The U.S. student loan debt is characterized as a debt crisis in this country. Currently, about 45 million Americans hold more than $1.7 trillion in student loan debt. Of that, about 92% is backed by the American taxpayers. Cumulative student loan debt is the second largest category of consumer debt after mortgages, which struck me as being pretty crazy.
While tuition is what we normally think of with student loan debt, there’s also the cost of other things that students need, such as housing, food, books, and supplies, and all of those things go up in price every year, which contributes to the problem.
It’s not a simple issue, but there is some movement to try to fix some of the problem. Because it’s impossible for people to escape student loan debt in most cases, the lenders that offer the student loans have little motivation to assess the creditworthiness of the people that they lend to. In other words, the lenders don’t need to underwrite these loans as they would if they were assessing someone for a mortgage, for example, where they would look at how much they are putting down, the value of the property, and their credit worthiness. For student loans, the folks who are seeking them out will owe the lenders forever, in most cases, due to the current state of the laws. Therefore, the lenders are just making these loans without properly accounting for the risk involved because they know that they are going to get paid, and if they are paid over a longer period of time, they can charge fees and interest.
I’ll explore this further later, but there really aren’t any great options for getting out of student loan debt currently in this country. A lot of people argue that the increased availability of student loans has also enabled the institutions themselves (colleges and universities) to increase their rates for tuition. All of this is feeding into the problem, the student loan debt crisis.
Has Student Loan Debt Ever Been Dischargeable in a Bankruptcy?
Until 1976, student loans could be discharged in bankruptcy proceedings. Then, there was a big push to change that, with the thinking that it was unfounded for people, particularly professionals, to go to school, rack up a bunch of debt, file bankruptcy, and get rid of that debt. Studies actually determined that out of all the loans that were in default at that time, only something like one percent of them were in bankruptcy. Out of all the people who were behind on their payments on student loans back in 1976, only a very small percentage of them were actually filing bankruptcy. That’s not even to say that they were filing bankruptcy because of the student loan debt.

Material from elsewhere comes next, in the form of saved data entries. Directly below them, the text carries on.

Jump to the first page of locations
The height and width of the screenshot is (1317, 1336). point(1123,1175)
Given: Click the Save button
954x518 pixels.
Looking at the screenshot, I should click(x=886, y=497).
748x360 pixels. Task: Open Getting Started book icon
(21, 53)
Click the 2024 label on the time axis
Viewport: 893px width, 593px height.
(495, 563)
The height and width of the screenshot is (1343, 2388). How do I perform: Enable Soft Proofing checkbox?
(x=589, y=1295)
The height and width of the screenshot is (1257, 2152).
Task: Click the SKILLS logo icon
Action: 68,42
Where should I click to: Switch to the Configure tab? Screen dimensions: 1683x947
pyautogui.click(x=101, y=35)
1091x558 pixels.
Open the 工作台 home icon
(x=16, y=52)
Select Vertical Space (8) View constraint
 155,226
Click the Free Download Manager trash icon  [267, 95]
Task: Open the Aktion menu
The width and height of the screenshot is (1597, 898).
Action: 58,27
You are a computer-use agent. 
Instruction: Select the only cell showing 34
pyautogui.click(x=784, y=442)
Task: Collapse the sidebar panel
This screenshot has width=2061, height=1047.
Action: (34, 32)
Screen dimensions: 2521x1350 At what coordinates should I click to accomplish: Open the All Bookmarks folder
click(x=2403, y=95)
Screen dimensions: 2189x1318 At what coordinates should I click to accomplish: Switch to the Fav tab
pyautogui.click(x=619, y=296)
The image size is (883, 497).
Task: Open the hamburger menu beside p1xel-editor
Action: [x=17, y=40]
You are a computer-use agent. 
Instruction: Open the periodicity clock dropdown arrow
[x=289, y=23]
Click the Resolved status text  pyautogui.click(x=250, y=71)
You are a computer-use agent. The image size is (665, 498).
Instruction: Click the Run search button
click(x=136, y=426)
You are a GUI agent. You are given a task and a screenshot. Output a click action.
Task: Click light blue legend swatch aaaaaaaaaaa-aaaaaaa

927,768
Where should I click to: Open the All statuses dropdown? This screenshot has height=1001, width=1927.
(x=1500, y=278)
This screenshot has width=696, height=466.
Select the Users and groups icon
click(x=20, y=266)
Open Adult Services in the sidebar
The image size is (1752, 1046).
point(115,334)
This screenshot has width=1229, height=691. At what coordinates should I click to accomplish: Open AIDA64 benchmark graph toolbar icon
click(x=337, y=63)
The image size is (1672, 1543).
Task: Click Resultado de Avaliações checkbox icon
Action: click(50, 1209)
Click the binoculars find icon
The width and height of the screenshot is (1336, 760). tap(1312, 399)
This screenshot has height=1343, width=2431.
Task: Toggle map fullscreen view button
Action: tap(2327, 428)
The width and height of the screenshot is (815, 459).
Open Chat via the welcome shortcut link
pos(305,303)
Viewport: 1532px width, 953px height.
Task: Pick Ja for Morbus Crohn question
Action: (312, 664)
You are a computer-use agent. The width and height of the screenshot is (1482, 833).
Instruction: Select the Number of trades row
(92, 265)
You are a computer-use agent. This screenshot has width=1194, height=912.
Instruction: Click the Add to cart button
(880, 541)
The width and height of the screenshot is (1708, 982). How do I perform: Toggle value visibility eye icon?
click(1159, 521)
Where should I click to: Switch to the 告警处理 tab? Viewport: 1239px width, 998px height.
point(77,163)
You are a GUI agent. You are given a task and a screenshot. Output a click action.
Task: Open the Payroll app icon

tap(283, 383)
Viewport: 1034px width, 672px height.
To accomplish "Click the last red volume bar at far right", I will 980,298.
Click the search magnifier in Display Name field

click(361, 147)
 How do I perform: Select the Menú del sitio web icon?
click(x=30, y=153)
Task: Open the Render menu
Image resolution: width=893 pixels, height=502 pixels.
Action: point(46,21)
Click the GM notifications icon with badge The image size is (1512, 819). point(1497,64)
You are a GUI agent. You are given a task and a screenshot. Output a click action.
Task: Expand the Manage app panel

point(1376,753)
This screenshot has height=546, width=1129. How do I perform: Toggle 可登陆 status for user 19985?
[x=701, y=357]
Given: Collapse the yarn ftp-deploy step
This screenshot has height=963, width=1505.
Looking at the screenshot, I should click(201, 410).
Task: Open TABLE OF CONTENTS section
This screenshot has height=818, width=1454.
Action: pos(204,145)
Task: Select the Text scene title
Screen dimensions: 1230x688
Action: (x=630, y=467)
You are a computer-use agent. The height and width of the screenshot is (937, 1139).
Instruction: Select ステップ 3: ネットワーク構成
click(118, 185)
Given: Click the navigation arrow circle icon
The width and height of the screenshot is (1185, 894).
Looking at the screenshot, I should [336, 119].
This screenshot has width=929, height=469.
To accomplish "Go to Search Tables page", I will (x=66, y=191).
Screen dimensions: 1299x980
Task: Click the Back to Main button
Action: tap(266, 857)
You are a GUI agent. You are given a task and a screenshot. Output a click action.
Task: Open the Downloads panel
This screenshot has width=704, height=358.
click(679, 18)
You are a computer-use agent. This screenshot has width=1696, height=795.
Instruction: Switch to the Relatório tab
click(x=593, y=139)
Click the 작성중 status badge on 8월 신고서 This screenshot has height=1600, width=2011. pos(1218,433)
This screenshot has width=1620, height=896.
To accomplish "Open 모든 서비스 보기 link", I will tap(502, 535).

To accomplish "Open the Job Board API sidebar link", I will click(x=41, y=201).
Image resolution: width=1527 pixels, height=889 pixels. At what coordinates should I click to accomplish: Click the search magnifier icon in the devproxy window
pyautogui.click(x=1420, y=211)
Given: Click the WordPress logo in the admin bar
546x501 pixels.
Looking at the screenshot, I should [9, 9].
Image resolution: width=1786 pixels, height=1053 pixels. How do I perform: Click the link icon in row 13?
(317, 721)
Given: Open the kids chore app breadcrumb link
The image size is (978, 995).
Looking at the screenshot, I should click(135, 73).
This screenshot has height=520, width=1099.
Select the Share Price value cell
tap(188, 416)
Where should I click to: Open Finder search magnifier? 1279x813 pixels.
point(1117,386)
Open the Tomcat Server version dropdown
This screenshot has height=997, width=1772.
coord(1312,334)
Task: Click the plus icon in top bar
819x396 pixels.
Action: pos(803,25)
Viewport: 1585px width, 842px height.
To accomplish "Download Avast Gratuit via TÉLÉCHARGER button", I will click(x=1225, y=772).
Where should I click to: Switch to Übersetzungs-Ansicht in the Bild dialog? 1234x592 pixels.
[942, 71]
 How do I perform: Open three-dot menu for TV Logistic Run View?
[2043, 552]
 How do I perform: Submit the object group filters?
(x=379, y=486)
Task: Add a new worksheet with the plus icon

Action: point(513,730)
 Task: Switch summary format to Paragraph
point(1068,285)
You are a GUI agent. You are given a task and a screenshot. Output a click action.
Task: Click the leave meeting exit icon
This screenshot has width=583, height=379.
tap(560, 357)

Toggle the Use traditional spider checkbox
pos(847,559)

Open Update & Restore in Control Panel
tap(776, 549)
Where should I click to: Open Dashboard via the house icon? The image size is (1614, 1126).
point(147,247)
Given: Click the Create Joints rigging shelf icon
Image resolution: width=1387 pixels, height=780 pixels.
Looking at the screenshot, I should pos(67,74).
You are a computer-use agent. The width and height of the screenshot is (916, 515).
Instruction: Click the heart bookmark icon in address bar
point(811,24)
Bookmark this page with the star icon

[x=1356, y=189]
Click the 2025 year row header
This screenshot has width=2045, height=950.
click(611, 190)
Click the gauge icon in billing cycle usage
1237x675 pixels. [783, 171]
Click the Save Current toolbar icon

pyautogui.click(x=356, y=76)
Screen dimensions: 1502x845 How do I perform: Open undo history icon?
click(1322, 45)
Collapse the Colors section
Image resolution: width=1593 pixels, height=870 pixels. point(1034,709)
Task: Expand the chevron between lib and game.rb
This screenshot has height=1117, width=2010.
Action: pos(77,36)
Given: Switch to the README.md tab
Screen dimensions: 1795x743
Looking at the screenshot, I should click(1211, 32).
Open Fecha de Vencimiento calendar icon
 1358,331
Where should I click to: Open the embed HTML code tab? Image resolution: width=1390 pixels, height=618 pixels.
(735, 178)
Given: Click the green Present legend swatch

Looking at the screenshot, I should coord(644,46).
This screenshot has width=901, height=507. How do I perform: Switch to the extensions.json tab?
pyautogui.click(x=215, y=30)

So, it’s questionable as to whether people really were taking advantage of bankruptcy. Nevertheless, because of those concerns, changes were made. The first restriction was under something called the Higher Education Act, which made it so that student loans couldn’t be discharged until five years after the commencement of the repayment period under the loan. Basically, whenever your payment started on the loan, you’d have to wait five years from that time before you could file bankruptcy to potentially get rid of that. This was just the first restriction. Over time, other laws were passed that further tightened the restrictions, and subsequent amendments to the Bankruptcy Code expanded the restrictions to include private loans that were backed by nonprofit institutions, in addition to the government loans and federal loans, which originally were the ones that were dischargeable. They also extended that five-year period to seven years.
As time went on, later amendments eliminated the seven-year period and left only one way to get rid of either federal student loans or private, nonprofit student loans in bankruptcy, which was a concept called undue hardship. Then, under the Bankruptcy Abuse Prevention and Consumer Protection Act of 2005 (BAPCEPA), they expanded the definition of what student loans couldn’t be discharged to include all private student loans, essentially. They no longer needed to be associated with a nonprofit.
So, at this point in time, the law basically provides for one way to get rid of most student loans in bankruptcy, which is if you can prove something called an undue hardship. We have to show the court that we’ve met certain factors in order for the court to discharge all or part of the student loan under the undue hardship. It’s a very difficult thing to prove, and there aren’t a lot of cases where folks were able to do so. More recently, I think, some of the judges have been more liberal in applying the undue hardship standard. I’ve heard of some cases where it may have been a little bit easier for some borrowers to get either a full discharge or a partial discharge of their student loans, but it’s not really uniform. In other words, some judges may give people a break while other ones would not, and it really just depends where you are and what the particular situation is.